# [Provided data]
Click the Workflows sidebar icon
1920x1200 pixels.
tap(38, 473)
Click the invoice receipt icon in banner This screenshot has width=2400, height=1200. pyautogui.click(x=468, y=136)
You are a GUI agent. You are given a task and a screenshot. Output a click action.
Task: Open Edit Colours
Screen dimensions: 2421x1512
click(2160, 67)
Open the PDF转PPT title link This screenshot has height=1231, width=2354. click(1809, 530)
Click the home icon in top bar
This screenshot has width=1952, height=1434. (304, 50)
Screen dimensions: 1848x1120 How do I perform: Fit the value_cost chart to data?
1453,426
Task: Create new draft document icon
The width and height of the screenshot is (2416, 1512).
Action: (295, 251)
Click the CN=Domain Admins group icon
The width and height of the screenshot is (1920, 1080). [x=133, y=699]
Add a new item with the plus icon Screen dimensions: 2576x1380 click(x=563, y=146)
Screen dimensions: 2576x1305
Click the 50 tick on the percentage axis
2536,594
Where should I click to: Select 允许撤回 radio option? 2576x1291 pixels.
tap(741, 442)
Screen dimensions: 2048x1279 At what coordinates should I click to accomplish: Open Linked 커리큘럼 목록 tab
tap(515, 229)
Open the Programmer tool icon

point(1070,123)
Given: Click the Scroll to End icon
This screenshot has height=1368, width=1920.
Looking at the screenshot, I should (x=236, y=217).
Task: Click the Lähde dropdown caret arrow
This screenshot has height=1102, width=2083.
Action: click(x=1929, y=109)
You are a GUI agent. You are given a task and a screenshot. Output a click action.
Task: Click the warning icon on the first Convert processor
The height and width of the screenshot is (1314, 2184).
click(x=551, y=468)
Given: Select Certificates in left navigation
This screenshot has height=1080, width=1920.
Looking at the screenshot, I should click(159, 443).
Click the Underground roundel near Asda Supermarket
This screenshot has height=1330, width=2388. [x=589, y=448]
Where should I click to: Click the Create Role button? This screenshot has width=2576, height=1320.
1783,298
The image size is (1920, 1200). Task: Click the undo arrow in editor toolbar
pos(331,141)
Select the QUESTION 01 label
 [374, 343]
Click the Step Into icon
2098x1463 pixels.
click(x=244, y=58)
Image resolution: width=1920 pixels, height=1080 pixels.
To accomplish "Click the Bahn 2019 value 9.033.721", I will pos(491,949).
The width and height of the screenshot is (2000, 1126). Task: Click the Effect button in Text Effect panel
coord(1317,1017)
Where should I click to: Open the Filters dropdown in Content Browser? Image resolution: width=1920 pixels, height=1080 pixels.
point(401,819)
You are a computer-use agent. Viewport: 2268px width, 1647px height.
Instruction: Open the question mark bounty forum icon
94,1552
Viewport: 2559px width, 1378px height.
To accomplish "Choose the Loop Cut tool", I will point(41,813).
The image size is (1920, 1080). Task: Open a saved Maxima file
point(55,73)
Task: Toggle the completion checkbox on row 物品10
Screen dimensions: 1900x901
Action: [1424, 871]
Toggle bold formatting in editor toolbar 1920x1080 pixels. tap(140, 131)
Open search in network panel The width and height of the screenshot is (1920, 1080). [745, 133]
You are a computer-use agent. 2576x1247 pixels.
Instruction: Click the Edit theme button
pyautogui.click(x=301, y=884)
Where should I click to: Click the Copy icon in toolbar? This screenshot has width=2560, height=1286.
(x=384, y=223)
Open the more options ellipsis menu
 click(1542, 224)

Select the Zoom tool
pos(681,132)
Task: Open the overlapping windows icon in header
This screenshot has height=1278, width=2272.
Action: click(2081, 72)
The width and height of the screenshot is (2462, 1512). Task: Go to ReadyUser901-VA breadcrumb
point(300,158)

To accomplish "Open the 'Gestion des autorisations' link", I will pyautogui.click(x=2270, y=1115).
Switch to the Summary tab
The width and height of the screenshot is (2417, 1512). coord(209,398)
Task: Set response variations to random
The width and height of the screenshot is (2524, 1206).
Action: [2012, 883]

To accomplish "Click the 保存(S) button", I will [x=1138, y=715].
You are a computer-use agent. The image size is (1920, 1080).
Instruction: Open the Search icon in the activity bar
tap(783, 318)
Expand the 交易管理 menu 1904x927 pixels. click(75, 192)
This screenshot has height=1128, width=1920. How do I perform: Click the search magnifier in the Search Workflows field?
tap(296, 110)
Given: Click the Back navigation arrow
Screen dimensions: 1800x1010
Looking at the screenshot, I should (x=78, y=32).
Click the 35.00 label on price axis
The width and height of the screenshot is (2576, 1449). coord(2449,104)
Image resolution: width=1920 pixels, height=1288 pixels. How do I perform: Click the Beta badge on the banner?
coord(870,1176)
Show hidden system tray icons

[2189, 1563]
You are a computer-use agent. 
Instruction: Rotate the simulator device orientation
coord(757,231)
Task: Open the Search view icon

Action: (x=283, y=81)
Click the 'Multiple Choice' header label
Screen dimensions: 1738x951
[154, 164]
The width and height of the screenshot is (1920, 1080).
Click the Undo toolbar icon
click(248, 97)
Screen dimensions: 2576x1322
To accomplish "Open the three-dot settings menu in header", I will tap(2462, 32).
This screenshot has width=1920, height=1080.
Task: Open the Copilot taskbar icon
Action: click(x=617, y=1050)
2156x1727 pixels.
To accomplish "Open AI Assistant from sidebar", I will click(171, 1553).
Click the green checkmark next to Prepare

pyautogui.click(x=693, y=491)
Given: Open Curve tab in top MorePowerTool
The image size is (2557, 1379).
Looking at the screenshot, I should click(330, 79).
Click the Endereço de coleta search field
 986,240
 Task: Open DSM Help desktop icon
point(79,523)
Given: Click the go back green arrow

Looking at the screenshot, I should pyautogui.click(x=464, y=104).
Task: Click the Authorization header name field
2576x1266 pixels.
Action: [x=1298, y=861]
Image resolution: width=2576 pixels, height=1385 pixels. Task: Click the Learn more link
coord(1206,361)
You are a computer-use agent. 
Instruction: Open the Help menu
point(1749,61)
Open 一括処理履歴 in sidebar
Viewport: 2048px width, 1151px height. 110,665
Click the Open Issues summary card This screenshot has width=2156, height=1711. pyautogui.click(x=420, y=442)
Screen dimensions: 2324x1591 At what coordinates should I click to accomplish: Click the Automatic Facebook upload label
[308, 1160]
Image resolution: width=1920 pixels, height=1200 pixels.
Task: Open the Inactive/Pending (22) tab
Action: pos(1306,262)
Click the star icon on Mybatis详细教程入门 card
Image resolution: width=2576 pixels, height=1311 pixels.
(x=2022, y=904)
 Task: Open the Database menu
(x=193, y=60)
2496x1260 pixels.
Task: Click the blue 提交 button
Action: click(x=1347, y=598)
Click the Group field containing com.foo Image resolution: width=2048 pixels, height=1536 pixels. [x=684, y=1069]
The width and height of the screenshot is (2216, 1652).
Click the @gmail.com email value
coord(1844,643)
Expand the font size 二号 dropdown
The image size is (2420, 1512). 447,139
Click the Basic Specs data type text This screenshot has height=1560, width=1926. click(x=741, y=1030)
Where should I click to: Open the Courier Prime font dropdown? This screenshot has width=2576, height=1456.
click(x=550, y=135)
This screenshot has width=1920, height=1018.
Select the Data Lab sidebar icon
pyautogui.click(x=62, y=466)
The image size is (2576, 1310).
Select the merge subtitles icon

# [Activity]
Return all lines from the data above with "agent" in them.

# [Answer box]
You are a GUI agent. You are given a task and a screenshot. Output a click action.
You are a GUI agent. You are given a task and a screenshot. Output a click action.
You are a computer-use agent. Viewport: 2268px width, 1647px height.
You are a computer-use agent. 2576x1247 pixels.
You are a computer-use agent. The image size is (1920, 1080).
You are a computer-use agent. 
You are a computer-use agent. 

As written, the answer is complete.